» **DATA FOR PROCESSING**
_ _ _ _ _
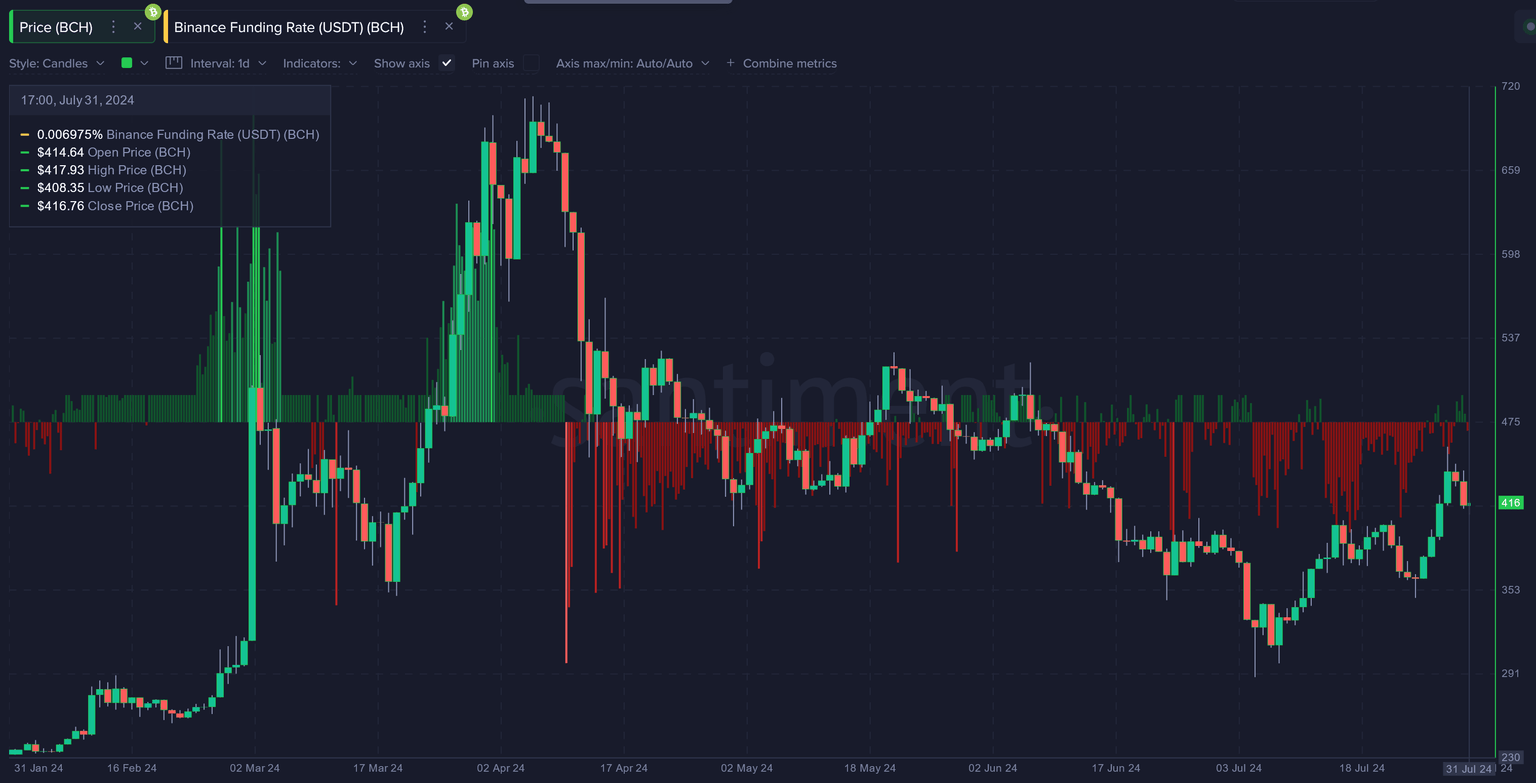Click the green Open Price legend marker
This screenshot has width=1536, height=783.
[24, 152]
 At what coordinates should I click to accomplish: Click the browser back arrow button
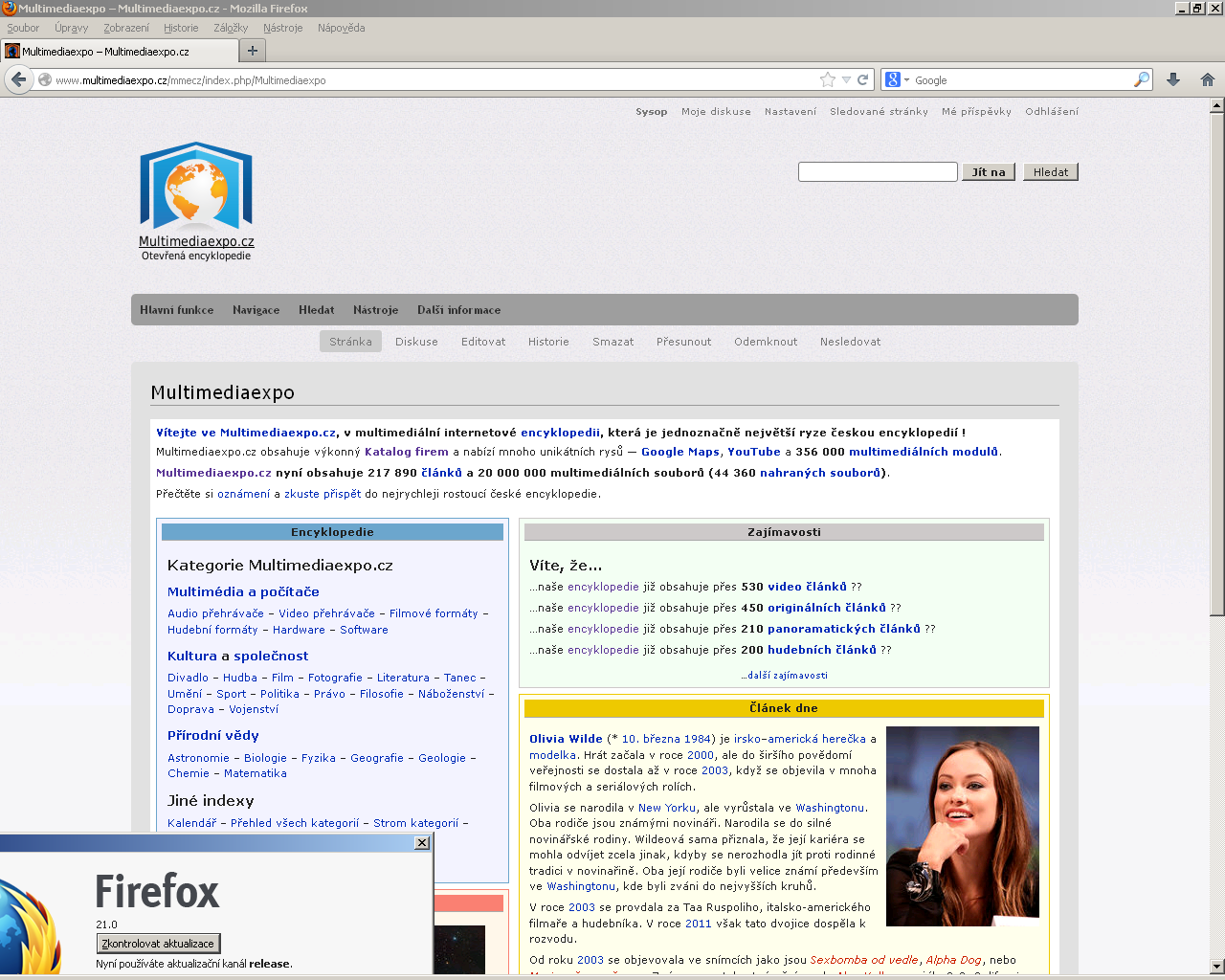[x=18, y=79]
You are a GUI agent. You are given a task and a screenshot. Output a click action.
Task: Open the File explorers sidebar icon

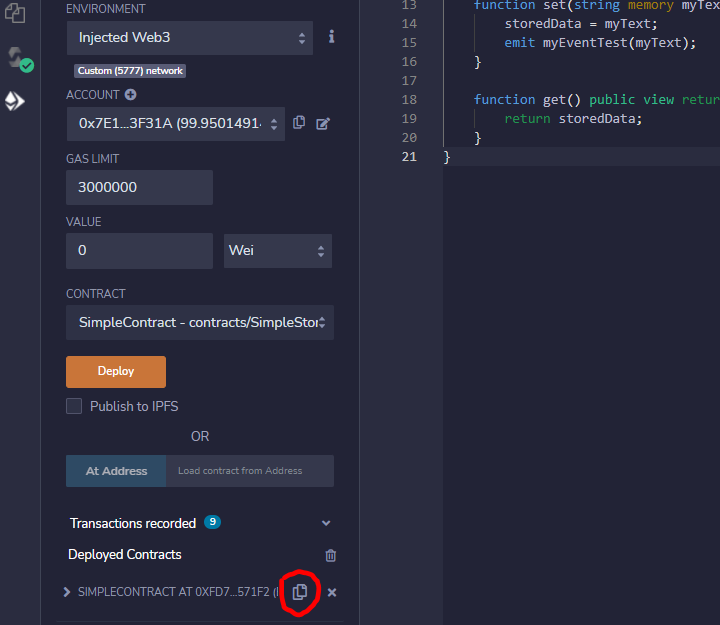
_ _ _ _ _
» **GOAL OF THE EXERCISE**
Starting at the line that contains "You are a GUI", output every line through the end of the data, both ends included, and nothing else; pictures stay out.

» **RESULT FOR THIS EXERCISE**
You are a GUI agent. You are given a task and a screenshot. Output a click action.
Task: Open the File explorers sidebar icon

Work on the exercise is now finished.